Business research is vital to help organizations keep track of their progress, determine new ventures for innovation and differentiate them from their competitors. There are many methods available depending on the goal of the research, but in most of them, observation is a crucial step that allows for the collection of data, that is then used in further stages. Observation can be the collection of benchmarking data, or measurement of the progress since the last time a similar business research project was initiated.
Types of Observation
There are two major types of observation. The first, passive observation, is a technique that involves the direct observation of phenomena in uncontrolled situations. This type of observation is most frequently used in business, management, marketing and social sciences research, and does not necessarily require the consent of the subjects. The other type of observation is of consequences or behaviors during situations controlled by the researcher. This is typical of medical and psychological research where the participants have given their consent to take part in the research.

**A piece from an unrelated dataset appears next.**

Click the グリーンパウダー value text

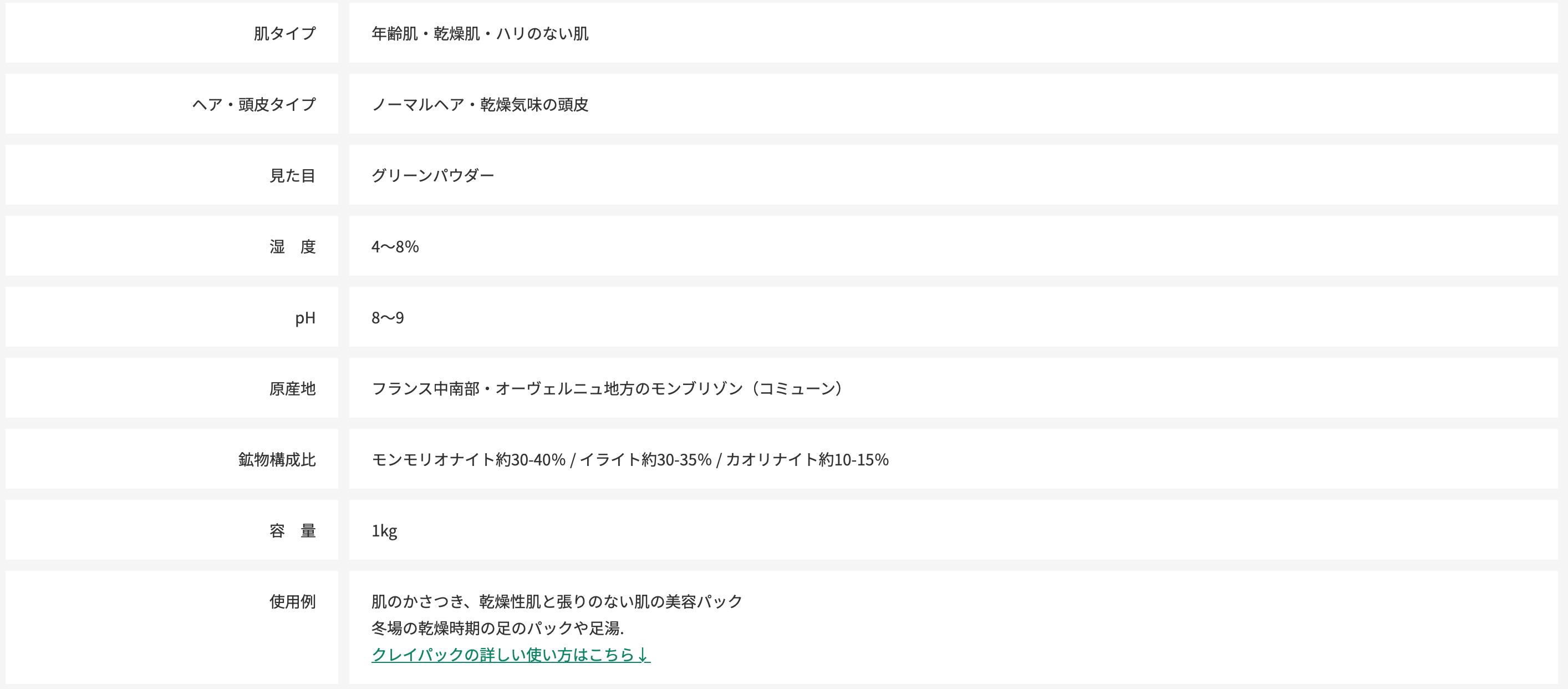click(433, 175)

There are three approaches that can be used in observation. In covert observational research, the researchers are unidentified and interact with the subjects undetected, or observe them from a distance. The overt observational approach requires that the researchers identify themselves and explain the purpose of their presence to the participants. Finally, in the approach of researcher participation, the researcher participates fully in what they are observing to get an insider’s view of the phenomena.

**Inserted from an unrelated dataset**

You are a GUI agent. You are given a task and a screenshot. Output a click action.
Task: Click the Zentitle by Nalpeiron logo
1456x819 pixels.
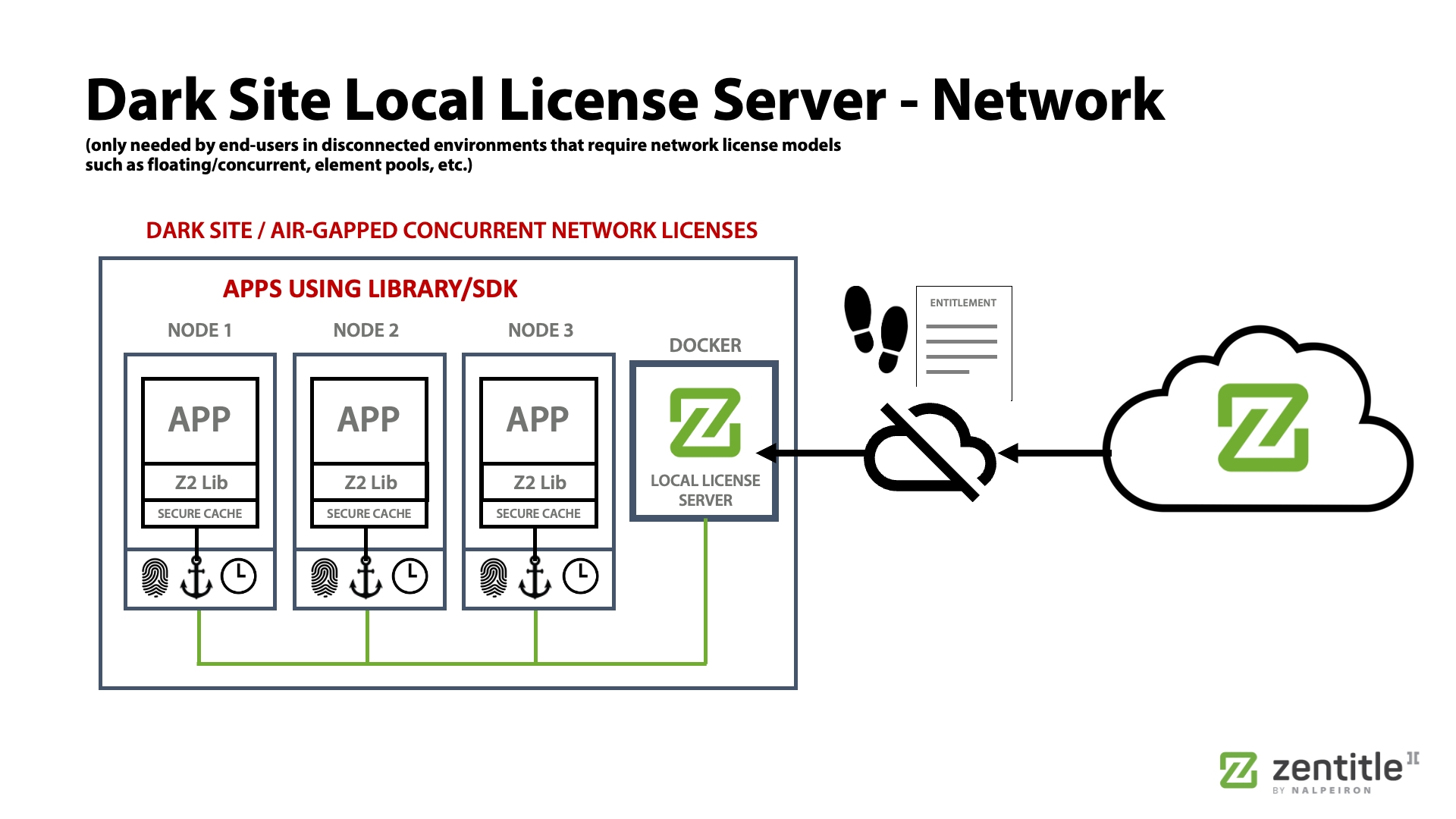coord(1318,772)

Although observation is a single step that can be used as part of various business research methods, it is also made up of its own specific steps. The stages of the observation step include review of the literature, assessment of established theory, theoretical conjecture, hypothesis or empirical generalized formulation, defining measuring instruments, sampling, testing and analysis, as well as confirmation and refined theory.

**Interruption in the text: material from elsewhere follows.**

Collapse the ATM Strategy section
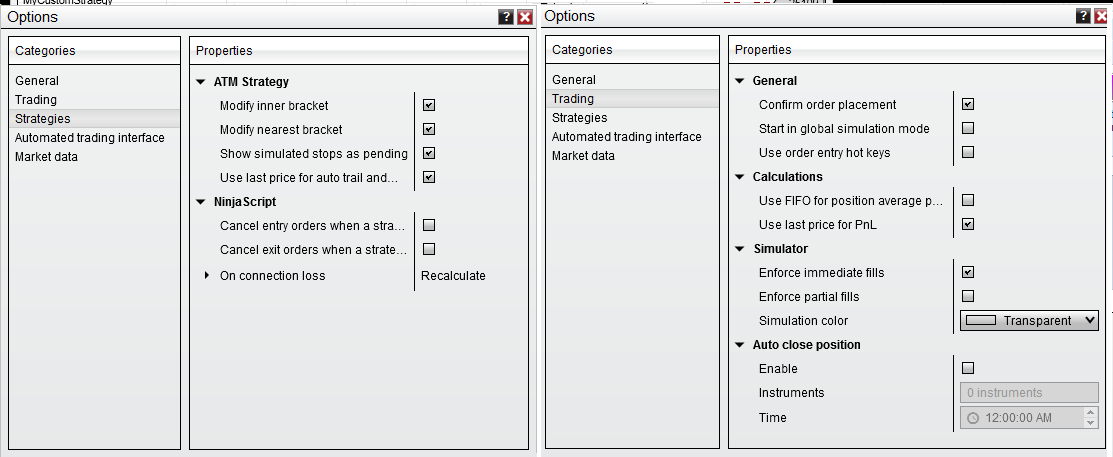The height and width of the screenshot is (457, 1113). coord(202,82)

When a researcher observes a phenomenon, it is not necessary for him to rely on the willingness and ability of respondents to report accurately on the events that occurred. It also means that the bias effects are reduced and sometimes eliminated, which ensures that the collected data is objective and accurate. Observation also allows for research that is more flexible since researchers can change their approach as needed, depending on the behaviors they observe.
Compared to quantitative research, the observational step of business research tends to be less reliable in uncontrolled situations. It may take some time before a specified action takes place for the researcher because it is not meant to be provoked. Another limiting factor is the inability to record things such as attitudes, emotions, motivations and states of mind. When trying to determine buyer motivation or employee engagement levels for example, the observation step is not the most reliable step to gather data to measure these components.